• **ASSIGNMENT**: Take the data below and copy exactly the lines starting at the one with "Where should I" and finishing at the one with "Open the İlçe", both included.

• **INPUT DATA**:
== Segment start ==
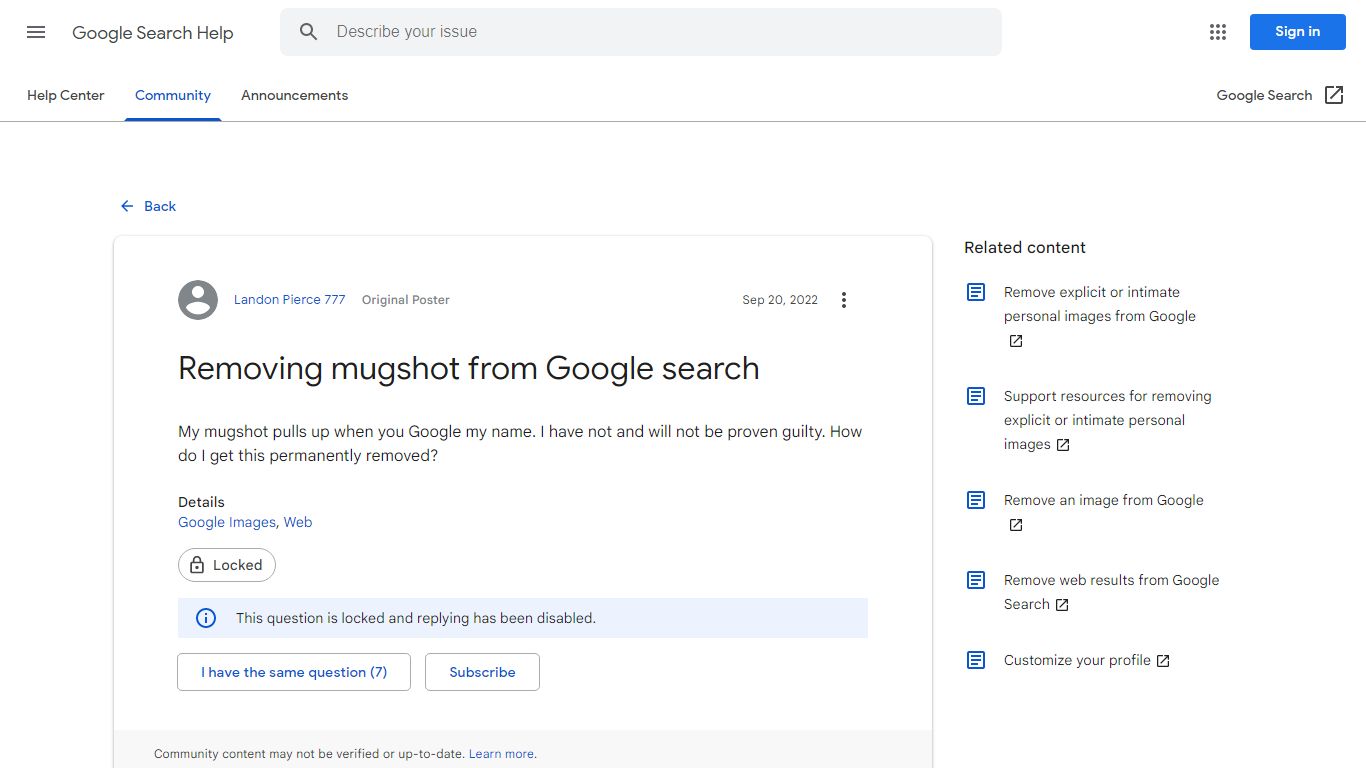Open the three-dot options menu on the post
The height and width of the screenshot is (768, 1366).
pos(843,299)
== Segment end ==
== Segment start ==
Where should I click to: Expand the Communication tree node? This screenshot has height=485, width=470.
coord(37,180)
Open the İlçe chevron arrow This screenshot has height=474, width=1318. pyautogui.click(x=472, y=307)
== Segment end ==
== Segment start ==
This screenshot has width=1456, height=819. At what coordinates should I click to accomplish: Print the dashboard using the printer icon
== Segment end ==
• **EXERCISE OUTPUT**:
Where should I click to: Expand the Communication tree node? This screenshot has height=485, width=470.
coord(37,180)
Open the İlçe chevron arrow This screenshot has height=474, width=1318. pyautogui.click(x=472, y=307)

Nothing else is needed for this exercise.